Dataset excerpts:
%%

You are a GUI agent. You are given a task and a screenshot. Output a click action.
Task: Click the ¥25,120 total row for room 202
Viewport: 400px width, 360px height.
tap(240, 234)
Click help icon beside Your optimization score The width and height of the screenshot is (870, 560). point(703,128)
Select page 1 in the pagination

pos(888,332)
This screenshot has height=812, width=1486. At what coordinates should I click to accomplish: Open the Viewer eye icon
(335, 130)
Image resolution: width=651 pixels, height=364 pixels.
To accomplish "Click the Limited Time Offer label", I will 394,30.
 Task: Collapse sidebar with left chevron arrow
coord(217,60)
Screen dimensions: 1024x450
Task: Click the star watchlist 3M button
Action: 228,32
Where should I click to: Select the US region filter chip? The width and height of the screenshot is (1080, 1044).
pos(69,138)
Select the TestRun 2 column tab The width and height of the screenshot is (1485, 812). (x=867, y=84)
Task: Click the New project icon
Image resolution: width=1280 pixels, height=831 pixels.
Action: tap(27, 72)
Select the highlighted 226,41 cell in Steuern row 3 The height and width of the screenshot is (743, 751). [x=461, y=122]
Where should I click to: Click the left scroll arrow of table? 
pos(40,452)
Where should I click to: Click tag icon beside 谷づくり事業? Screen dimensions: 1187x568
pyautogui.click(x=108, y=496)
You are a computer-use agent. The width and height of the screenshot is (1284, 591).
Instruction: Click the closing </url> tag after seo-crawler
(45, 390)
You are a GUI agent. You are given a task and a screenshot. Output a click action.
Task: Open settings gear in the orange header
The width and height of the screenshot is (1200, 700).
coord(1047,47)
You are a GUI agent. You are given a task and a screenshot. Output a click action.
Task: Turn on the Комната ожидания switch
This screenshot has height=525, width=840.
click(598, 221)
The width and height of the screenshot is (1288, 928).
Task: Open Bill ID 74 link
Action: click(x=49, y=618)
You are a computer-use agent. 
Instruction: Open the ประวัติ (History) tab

%%

ASSIGNMENT: Write each record out again exactly.

EXERCISE RESPONSE:
You are a GUI agent. You are given a task and a screenshot. Output a click action.
Task: Click the ¥25,120 total row for room 202
Viewport: 400px width, 360px height.
tap(240, 234)
Click help icon beside Your optimization score The width and height of the screenshot is (870, 560). point(703,128)
Select page 1 in the pagination

pos(888,332)
This screenshot has height=812, width=1486. At what coordinates should I click to accomplish: Open the Viewer eye icon
(335, 130)
Image resolution: width=651 pixels, height=364 pixels.
To accomplish "Click the Limited Time Offer label", I will 394,30.
 Task: Collapse sidebar with left chevron arrow
coord(217,60)
Screen dimensions: 1024x450
Task: Click the star watchlist 3M button
Action: 228,32
Where should I click to: Select the US region filter chip? The width and height of the screenshot is (1080, 1044).
pos(69,138)
Select the TestRun 2 column tab The width and height of the screenshot is (1485, 812). (x=867, y=84)
Task: Click the New project icon
Image resolution: width=1280 pixels, height=831 pixels.
Action: tap(27, 72)
Select the highlighted 226,41 cell in Steuern row 3 The height and width of the screenshot is (743, 751). [x=461, y=122]
Where should I click to: Click the left scroll arrow of table? 
pos(40,452)
Where should I click to: Click tag icon beside 谷づくり事業? Screen dimensions: 1187x568
pyautogui.click(x=108, y=496)
You are a computer-use agent. The width and height of the screenshot is (1284, 591).
Instruction: Click the closing </url> tag after seo-crawler
(45, 390)
You are a GUI agent. You are given a task and a screenshot. Output a click action.
Task: Open settings gear in the orange header
The width and height of the screenshot is (1200, 700).
coord(1047,47)
You are a GUI agent. You are given a task and a screenshot. Output a click action.
Task: Turn on the Комната ожидания switch
This screenshot has height=525, width=840.
click(598, 221)
The width and height of the screenshot is (1288, 928).
Task: Open Bill ID 74 link
Action: click(x=49, y=618)
You are a computer-use agent. 
Instruction: Open the ประวัติ (History) tab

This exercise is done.